Registering Subcomponents

For the server to register objects out of the scene graph, they need to be returned by getSubcomponents. The registration of attributes is handled that way for [DefaultNode]. One could extend this for rarely changing data objects to reduce the amount of times they are transmitted.

On transmitting lambdas

At the time of writing, serializing lambdas is wonky. Don't expect it to work. An alternative is to newly generate them on the client side in the constructWithParameters or update method.


Syncing volume data is currently not possible. Therefore the data has to be available locally.

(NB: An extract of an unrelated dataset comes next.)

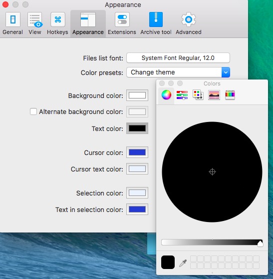This screenshot has height=279, width=273.
Task: Select the image palettes picker mode
Action: 214,95
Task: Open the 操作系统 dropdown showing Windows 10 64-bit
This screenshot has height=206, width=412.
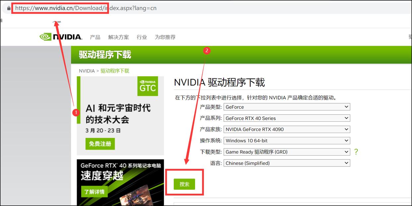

To initialize a volume node with sync support, the Volume.forNetwork create method should be used. It takes an implementation of the [VolumeInitalizer] interface.

There are already two implementations in this repo. The first is part of scenery itself [VolumeFileSource].

VolumeFileSource has two parameters with each two options:

  • path

    • Given(val filePath: String) - for fixed file paths that are the same on every machine (eg. network drive or something like "C://Volume")

    • Settings(val settingsName: String = "VolumeFile") - the file path is taken from the VM parameter "-DVolumeFile=$path$" of each individual application

    • Resource(val path:String) - the volume is a resource reachable by the java loader

  • type

    • TIFF - tiff file format

    • SPIM - Spim xml data format

The other implementation is [IJVolumeInitializer], which can be found in the [NetworkVolumeExample]. It takes a path/url and opens it using the ImageJ framework.